§ **TEXT**:
###

2020-25264. Self-Regulatory Organizations; Miami International Securities Exchange LLC; Notice of Filing and Immediate Effectiveness of a Proposed Rule Change To Amend the Exchange's Amended and Restated Certificate of Formation, Second Amended and ...  

  • Start Preamble Start Printed Page 73318 November 10, 2020.

    Pursuant to the provisions of Section 19(b)(1) of the Securities Exchange Act of 1934 (“Act”) [1] and Rule 19b-4 thereunder,[2] notice is hereby given that on October 28, 2020, Miami International Securities Exchange LLC (“MIAX Options” or “Exchange”) filed with the Securities and Exchange Commission (“Commission”) a proposed rule change as described in Items I and II below, which Items have been prepared by the Exchange. The Commission is publishing this notice to solicit comments on the proposed rule change from interested persons.

    I. Self-Regulatory Organization's Statement of the Terms of Substance of the Proposed Rule Change

    The Exchange is filing a proposal to amend the Exchange's Amended and Restated Certificate of Formation (the “Certificate of Formation”), Second Amended and Restated Limited Liability Company Agreement (the “LLC Agreement”), and the Amended and Restated By-Laws (the “By-Laws”).

###

§ **EXTRACTED ENTRIES**:
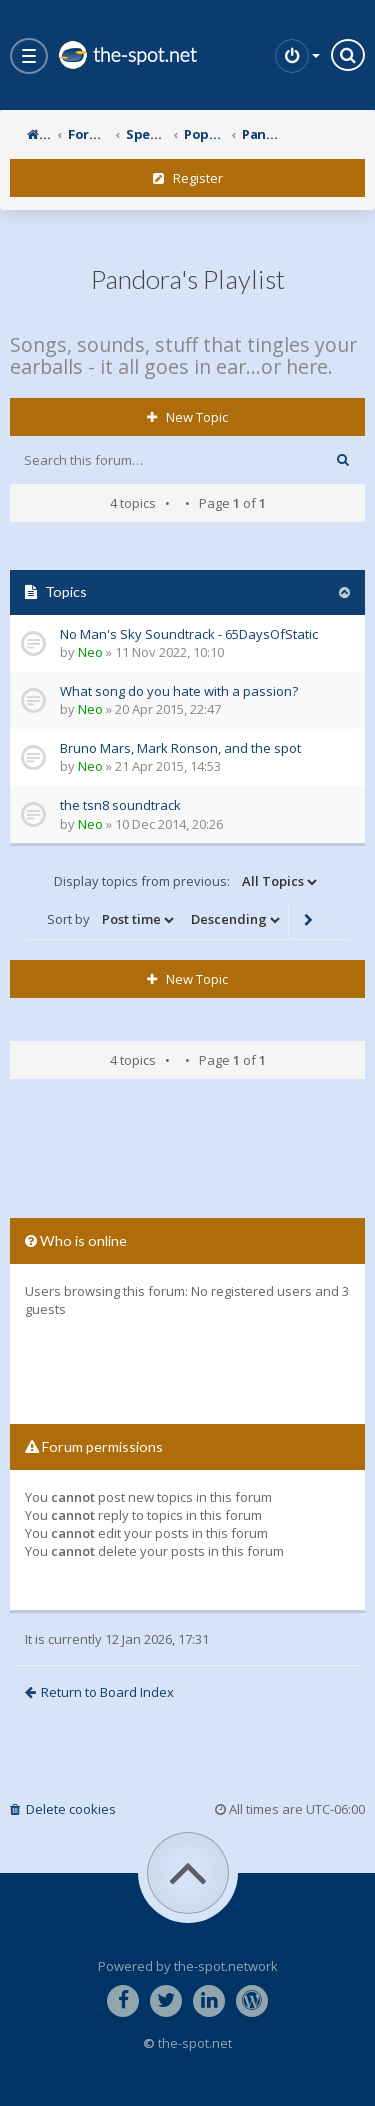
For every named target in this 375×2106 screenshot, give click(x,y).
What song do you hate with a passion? (179, 691)
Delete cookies (63, 1809)
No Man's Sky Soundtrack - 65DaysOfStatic (189, 634)
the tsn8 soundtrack (120, 805)
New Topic (187, 417)
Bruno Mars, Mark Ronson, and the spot (180, 748)
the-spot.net (127, 55)
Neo (90, 652)
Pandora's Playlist (188, 279)
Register (188, 178)
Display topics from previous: (187, 882)
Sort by (112, 920)
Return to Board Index (99, 1692)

###

§ **AIM A**:
Answer from the MIAX Options rule-change notice:
(i) On what date did the Exchange file the proposed rule change with the Commission?
(ii) Under which section of the Securities Exchange Act of 1934 is the notice given?
(iii) Which three governing documents does the Exchange propose to amend?
§ **AIM B**: Write the next part of the MIAX Options rule-change notice, picking up right after its final sentence.

§ **RIGHT ANSWER A**:
(i) October 28, 2020
(ii) Section 19(b)(1)
(iii) The Amended and Restated Certificate of Formation, the Second Amended and Restated Limited Liability Company Agreement, and the Amended and Restated By-Laws

§ **RIGHT ANSWER B**:
    The text of the proposed rule change is available on the Exchange's website at http://www.miaxoptions.com/​rule-filings/​ at MIAX Options' principal office, and at the Commission's Public Reference Room.

    II. Self-Regulatory Organization's Statement of the Purpose of, and Statutory Basis for, the Proposed Rule Change

    In its filing with the Commission, the Exchange included statements concerning the purpose of and basis for the proposed rule change and discussed any comments it received on the proposed rule change. The text of these statements may be examined at the places specified in Item IV below. The Exchange has prepared summaries, set forth in sections A, B, and C below, of the most significant aspects of such statements.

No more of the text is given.